И все же выпадали «мертвые минуты», как их называл фельдфебель, и нам разрешалось употребить их на то, чтобы немного подкрепиться. Мы располагались на топчанах конюхов и ели бутерброды с ливерной колбасой, а иногда с сыром или с пластовым мармеладом, а когда и на долю фельдфебеля выпадали две-три «мертвые минуты», он подсаживался к нам и объяснял, в чем заключается разница между воинским званием и должностью; ему казалось необычайно интересным, что сам он — унтер-офицер интендантской службы («Это моя должность»), а чин имеет фельдфебеля («А это мое воинское звание»). «Таким образом, — говорил он, — даже ефрейтор может быть унтер-офицером интендантской службы, да что там ефрейтор — рядовой солдат». Эта тема никак не давала ему покоя, и он все придумывал и придумывал новые случаи несоответствия звания и должности — некоторые из них свидетельствовали о том, что его фантазия может толкнуть его на путь государственной измены. «Так что вполне может случиться, — говорил он, — что ефрейтор станет командиром роты, а то и батальона».

Десять часов кряду я раскладывал котелки и миски по плащ-палаткам, потом шесть часов спал, а потом снова десять часов раскладывал котелки и миски; затем снова шесть часов спал и за все это время не имел никаких известий от Лео.

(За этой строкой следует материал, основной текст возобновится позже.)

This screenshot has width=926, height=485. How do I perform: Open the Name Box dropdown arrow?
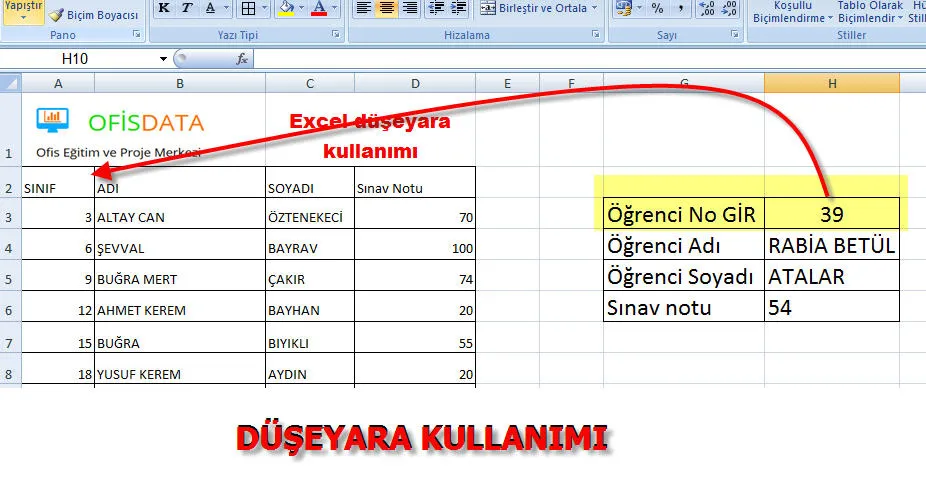[163, 59]
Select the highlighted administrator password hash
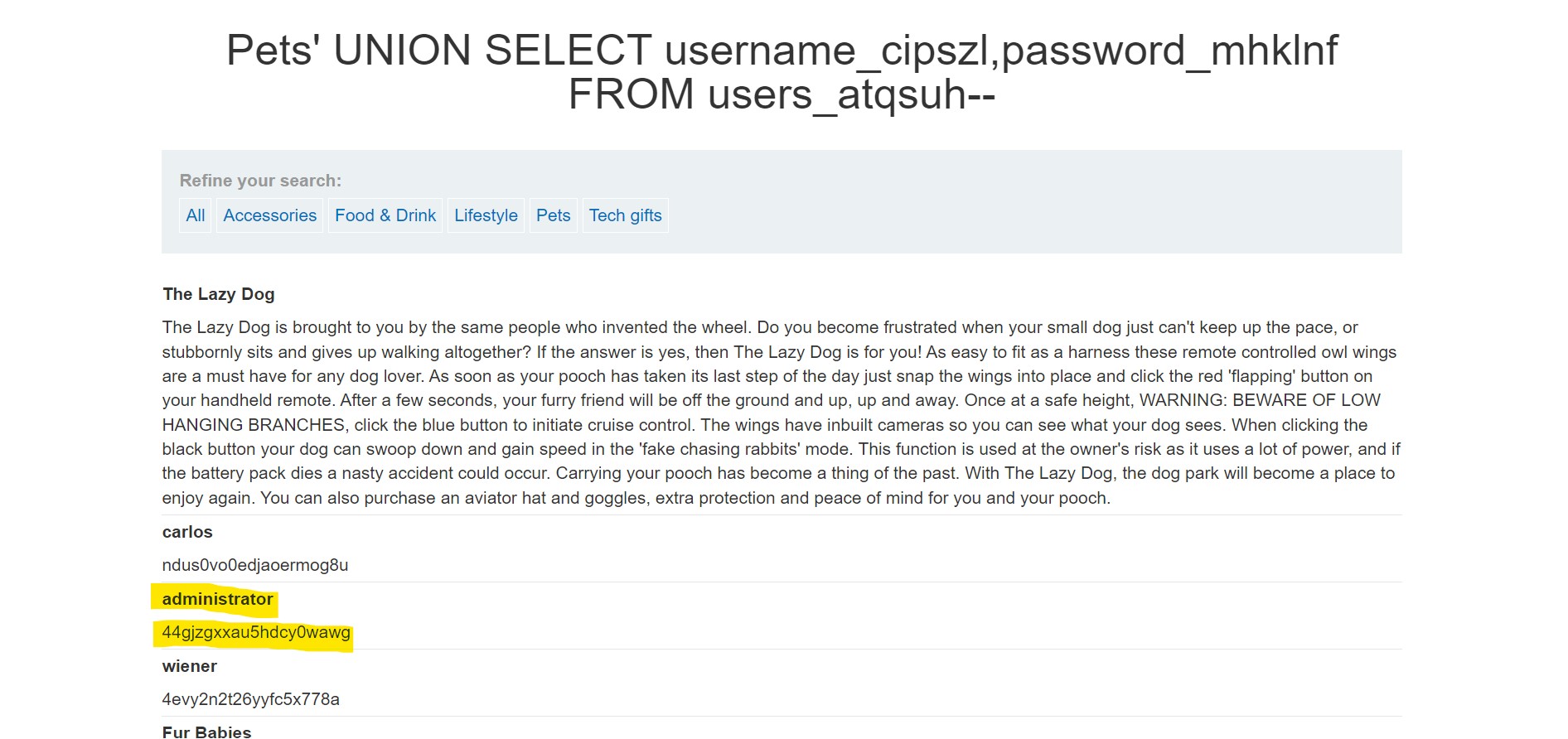The height and width of the screenshot is (739, 1568). tap(256, 633)
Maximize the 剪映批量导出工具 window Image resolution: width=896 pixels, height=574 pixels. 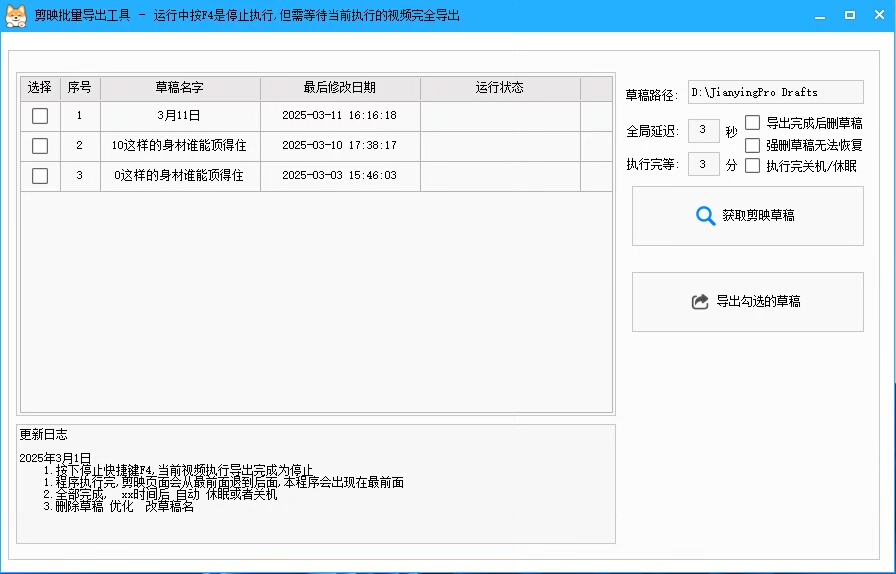point(849,16)
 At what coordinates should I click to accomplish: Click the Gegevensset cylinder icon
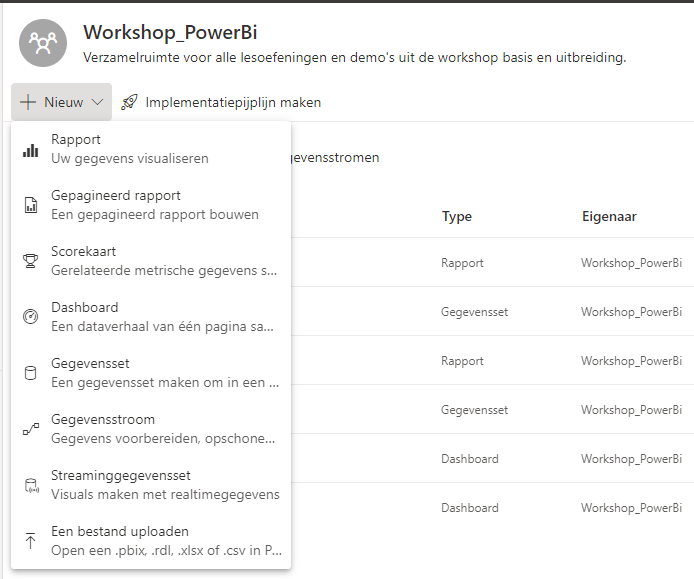pyautogui.click(x=31, y=373)
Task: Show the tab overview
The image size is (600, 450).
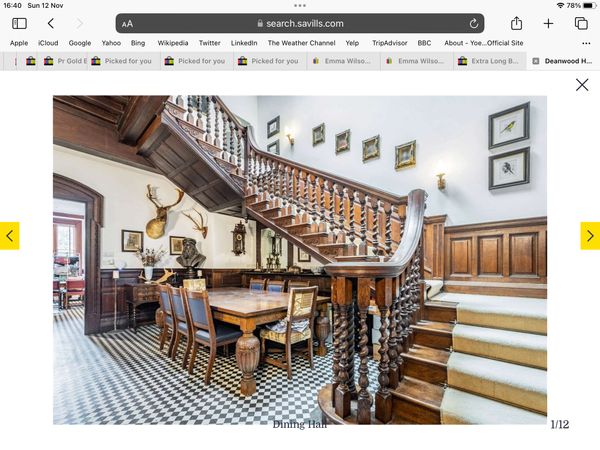Action: click(x=580, y=23)
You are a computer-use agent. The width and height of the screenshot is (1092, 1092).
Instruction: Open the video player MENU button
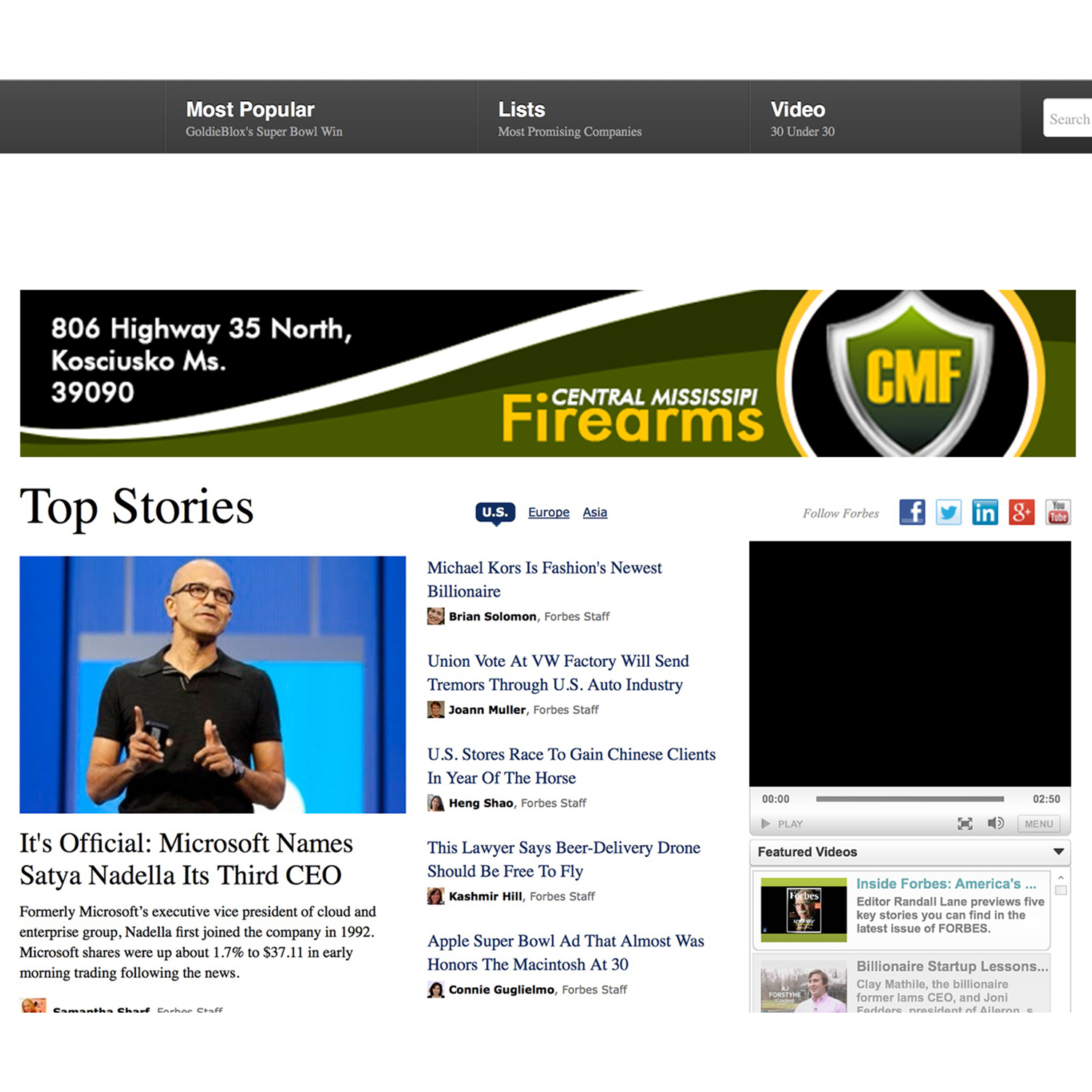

Когда пошли третьи десять часов раскладывания котелков и мисок, ефрейтор во всех графах, где надо было писать единицы, стал писать двойки, а где надо было двойки — единицы. Его сменили и поручили ему раскладывать подворотнички, а второго молодого учителя назначили писарем. Меня же так и оставили на котелках и мисках: фельдфебель считал, что я, на удивление, успешно справляюсь с порученным заданием.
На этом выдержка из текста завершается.